Requirement ▸
Write out the records from the line with "Where should I" up to and including the line with "click(x=227, y=435)", replacing "header line" with "header row" and keeping everything else the same. Leave the pictures out.

Material provided ▸

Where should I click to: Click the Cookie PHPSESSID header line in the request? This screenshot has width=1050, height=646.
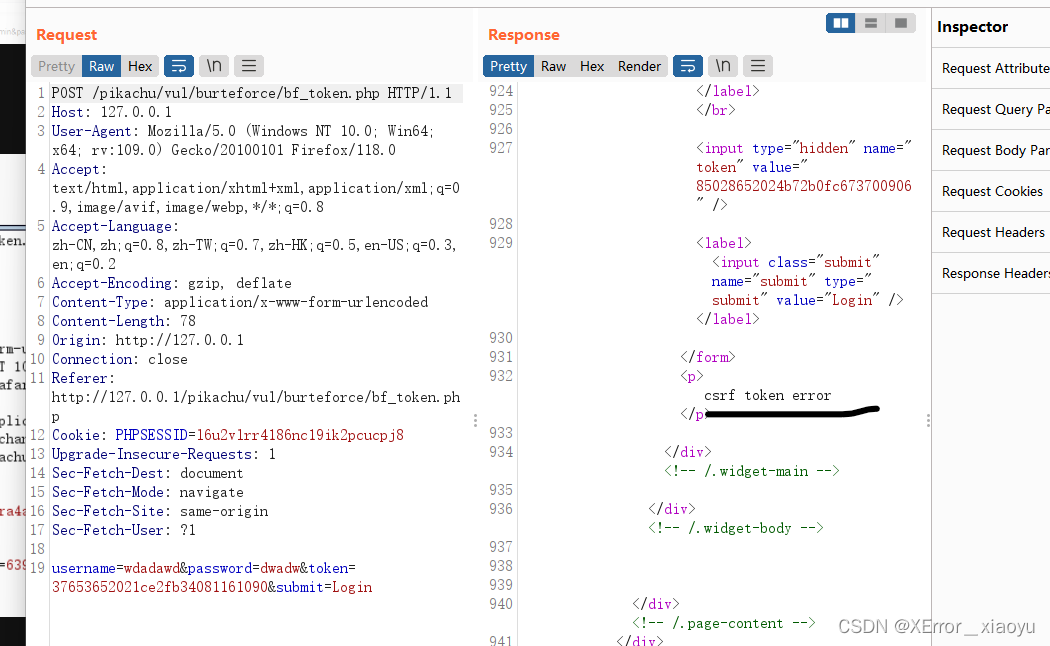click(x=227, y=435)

* * *

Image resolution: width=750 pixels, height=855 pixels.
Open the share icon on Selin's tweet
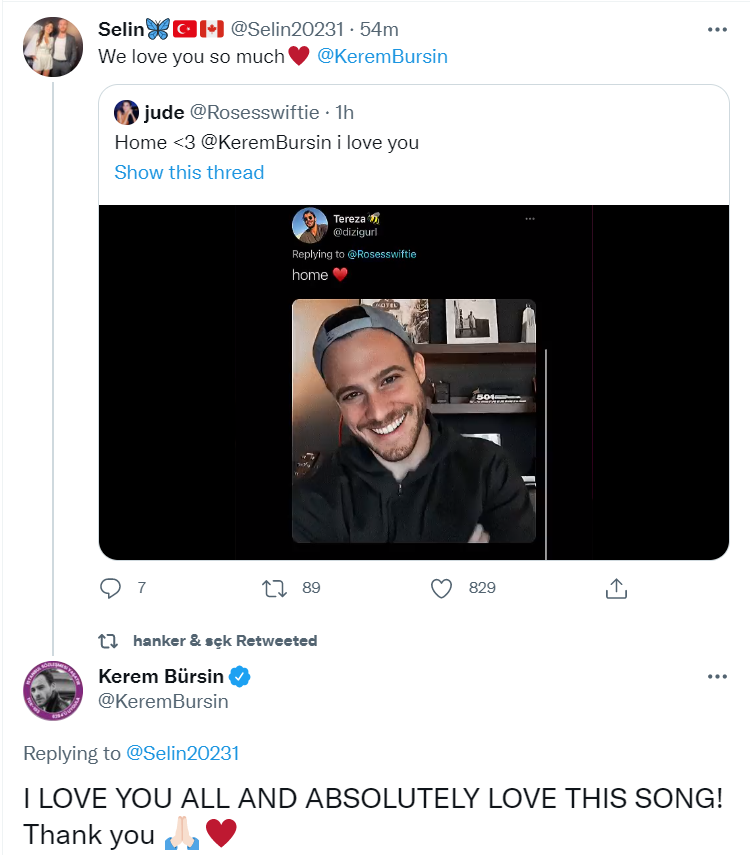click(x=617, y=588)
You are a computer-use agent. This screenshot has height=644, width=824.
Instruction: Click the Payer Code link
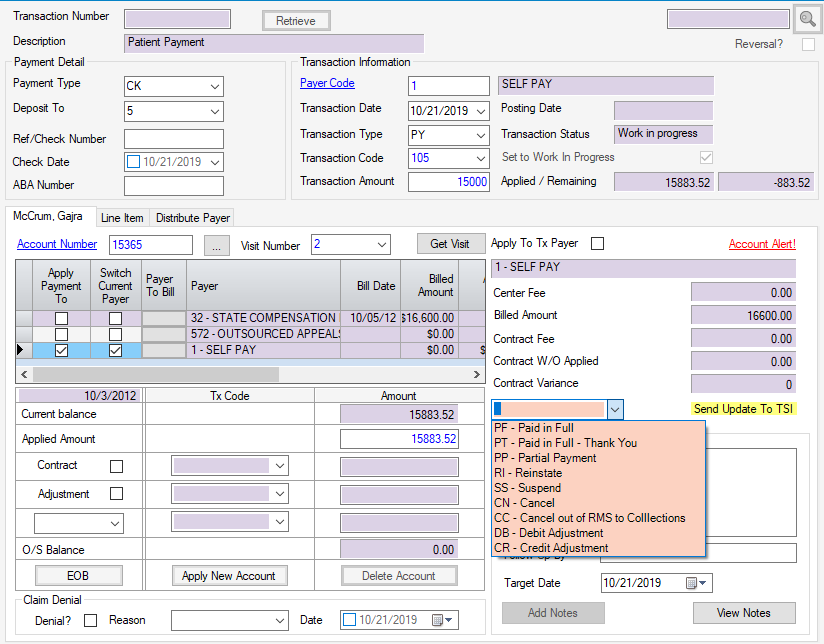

--

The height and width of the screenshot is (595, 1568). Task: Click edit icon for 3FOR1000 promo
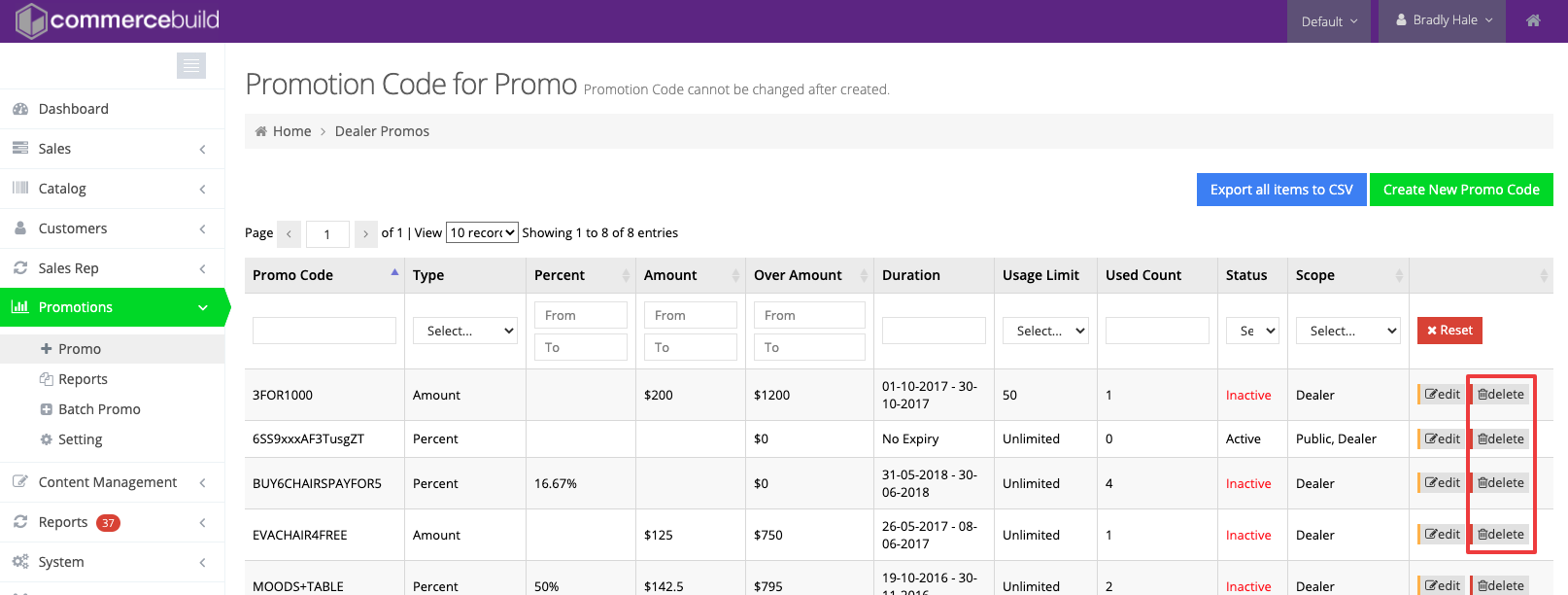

Answer to this exercise ▸
Where should I click to: Click the Cookie PHPSESSID header row in the request? This screenshot has width=1050, height=646.
click(x=227, y=435)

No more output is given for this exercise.